Task item: Repeat the records word for word.

Segment Open

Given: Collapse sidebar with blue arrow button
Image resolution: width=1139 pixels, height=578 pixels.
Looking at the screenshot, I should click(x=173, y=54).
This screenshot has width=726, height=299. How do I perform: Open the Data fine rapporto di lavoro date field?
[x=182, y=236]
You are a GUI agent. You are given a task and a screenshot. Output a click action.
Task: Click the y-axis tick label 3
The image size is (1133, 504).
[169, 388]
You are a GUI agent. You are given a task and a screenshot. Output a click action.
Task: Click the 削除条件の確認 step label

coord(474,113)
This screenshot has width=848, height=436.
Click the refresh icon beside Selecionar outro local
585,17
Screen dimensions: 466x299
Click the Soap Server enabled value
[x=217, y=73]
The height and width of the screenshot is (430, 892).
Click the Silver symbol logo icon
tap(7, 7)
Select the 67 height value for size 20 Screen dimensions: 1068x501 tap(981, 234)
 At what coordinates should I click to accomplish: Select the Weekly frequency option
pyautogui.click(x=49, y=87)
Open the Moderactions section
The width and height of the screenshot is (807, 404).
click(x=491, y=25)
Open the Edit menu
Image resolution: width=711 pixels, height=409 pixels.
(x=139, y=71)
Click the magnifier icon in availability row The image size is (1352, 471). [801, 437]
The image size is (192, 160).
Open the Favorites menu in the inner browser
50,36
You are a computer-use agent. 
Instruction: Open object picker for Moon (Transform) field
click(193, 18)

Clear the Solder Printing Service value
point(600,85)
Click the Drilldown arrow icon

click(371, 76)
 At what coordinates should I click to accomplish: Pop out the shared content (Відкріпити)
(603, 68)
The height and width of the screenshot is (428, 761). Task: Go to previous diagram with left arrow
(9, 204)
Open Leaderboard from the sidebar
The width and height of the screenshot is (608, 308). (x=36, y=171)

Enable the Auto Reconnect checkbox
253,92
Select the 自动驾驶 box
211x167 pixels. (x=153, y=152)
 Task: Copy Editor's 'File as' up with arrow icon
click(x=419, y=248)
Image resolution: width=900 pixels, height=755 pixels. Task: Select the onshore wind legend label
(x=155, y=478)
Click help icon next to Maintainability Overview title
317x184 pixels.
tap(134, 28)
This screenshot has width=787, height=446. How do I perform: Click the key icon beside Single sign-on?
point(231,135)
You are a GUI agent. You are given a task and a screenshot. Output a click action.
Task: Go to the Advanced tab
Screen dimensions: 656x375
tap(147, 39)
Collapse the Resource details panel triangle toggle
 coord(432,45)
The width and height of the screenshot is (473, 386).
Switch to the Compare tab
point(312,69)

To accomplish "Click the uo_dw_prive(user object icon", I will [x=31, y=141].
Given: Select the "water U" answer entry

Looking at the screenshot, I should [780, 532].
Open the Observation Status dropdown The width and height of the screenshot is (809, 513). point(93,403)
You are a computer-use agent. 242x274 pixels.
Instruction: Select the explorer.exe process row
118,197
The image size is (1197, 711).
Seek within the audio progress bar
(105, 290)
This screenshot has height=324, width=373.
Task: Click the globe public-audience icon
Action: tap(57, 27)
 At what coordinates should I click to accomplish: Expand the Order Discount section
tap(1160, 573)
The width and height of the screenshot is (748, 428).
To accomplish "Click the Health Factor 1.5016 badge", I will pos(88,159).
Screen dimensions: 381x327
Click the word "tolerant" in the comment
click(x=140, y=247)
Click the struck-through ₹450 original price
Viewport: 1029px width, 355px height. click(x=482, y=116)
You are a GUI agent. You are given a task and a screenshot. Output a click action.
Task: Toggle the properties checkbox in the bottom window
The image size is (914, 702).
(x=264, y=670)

Segment Closed

Completed task:
Given: Collapse sidebar with blue arrow button
Image resolution: width=1139 pixels, height=578 pixels.
Looking at the screenshot, I should click(x=173, y=54).
This screenshot has width=726, height=299. How do I perform: Open the Data fine rapporto di lavoro date field?
[x=182, y=236]
You are a GUI agent. You are given a task and a screenshot. Output a click action.
Task: Click the y-axis tick label 3
The image size is (1133, 504).
[169, 388]
You are a GUI agent. You are given a task and a screenshot. Output a click action.
Task: Click the 削除条件の確認 step label

coord(474,113)
This screenshot has width=848, height=436.
Click the refresh icon beside Selecionar outro local
585,17
Screen dimensions: 466x299
Click the Soap Server enabled value
[x=217, y=73]
The height and width of the screenshot is (430, 892).
Click the Silver symbol logo icon
tap(7, 7)
Select the 67 height value for size 20 Screen dimensions: 1068x501 tap(981, 234)
 At what coordinates should I click to accomplish: Select the Weekly frequency option
pyautogui.click(x=49, y=87)
Open the Moderactions section
The width and height of the screenshot is (807, 404).
click(x=491, y=25)
Open the Edit menu
Image resolution: width=711 pixels, height=409 pixels.
(x=139, y=71)
Click the magnifier icon in availability row The image size is (1352, 471). [801, 437]
The image size is (192, 160).
Open the Favorites menu in the inner browser
50,36
You are a computer-use agent. 
Instruction: Open object picker for Moon (Transform) field
click(193, 18)

Clear the Solder Printing Service value
point(600,85)
Click the Drilldown arrow icon

click(371, 76)
 At what coordinates should I click to accomplish: Pop out the shared content (Відкріпити)
(603, 68)
The height and width of the screenshot is (428, 761). Task: Go to previous diagram with left arrow
(9, 204)
Open Leaderboard from the sidebar
The width and height of the screenshot is (608, 308). (x=36, y=171)

Enable the Auto Reconnect checkbox
253,92
Select the 自动驾驶 box
211x167 pixels. (x=153, y=152)
 Task: Copy Editor's 'File as' up with arrow icon
click(x=419, y=248)
Image resolution: width=900 pixels, height=755 pixels. Task: Select the onshore wind legend label
(x=155, y=478)
Click help icon next to Maintainability Overview title
317x184 pixels.
tap(134, 28)
This screenshot has width=787, height=446. How do I perform: Click the key icon beside Single sign-on?
point(231,135)
You are a GUI agent. You are given a task and a screenshot. Output a click action.
Task: Go to the Advanced tab
Screen dimensions: 656x375
tap(147, 39)
Collapse the Resource details panel triangle toggle
 coord(432,45)
The width and height of the screenshot is (473, 386).
Switch to the Compare tab
point(312,69)

To accomplish "Click the uo_dw_prive(user object icon", I will [x=31, y=141].
Given: Select the "water U" answer entry

Looking at the screenshot, I should [780, 532].
Open the Observation Status dropdown The width and height of the screenshot is (809, 513). point(93,403)
You are a computer-use agent. 242x274 pixels.
Instruction: Select the explorer.exe process row
118,197
The image size is (1197, 711).
Seek within the audio progress bar
(105, 290)
This screenshot has height=324, width=373.
Task: Click the globe public-audience icon
Action: tap(57, 27)
 At what coordinates should I click to accomplish: Expand the Order Discount section
tap(1160, 573)
The width and height of the screenshot is (748, 428).
To accomplish "Click the Health Factor 1.5016 badge", I will pos(88,159).
Screen dimensions: 381x327
Click the word "tolerant" in the comment
click(x=140, y=247)
Click the struck-through ₹450 original price
Viewport: 1029px width, 355px height. click(x=482, y=116)
You are a GUI agent. You are given a task and a screenshot. Output a click action.
Task: Toggle the properties checkbox in the bottom window
The image size is (914, 702).
(x=264, y=670)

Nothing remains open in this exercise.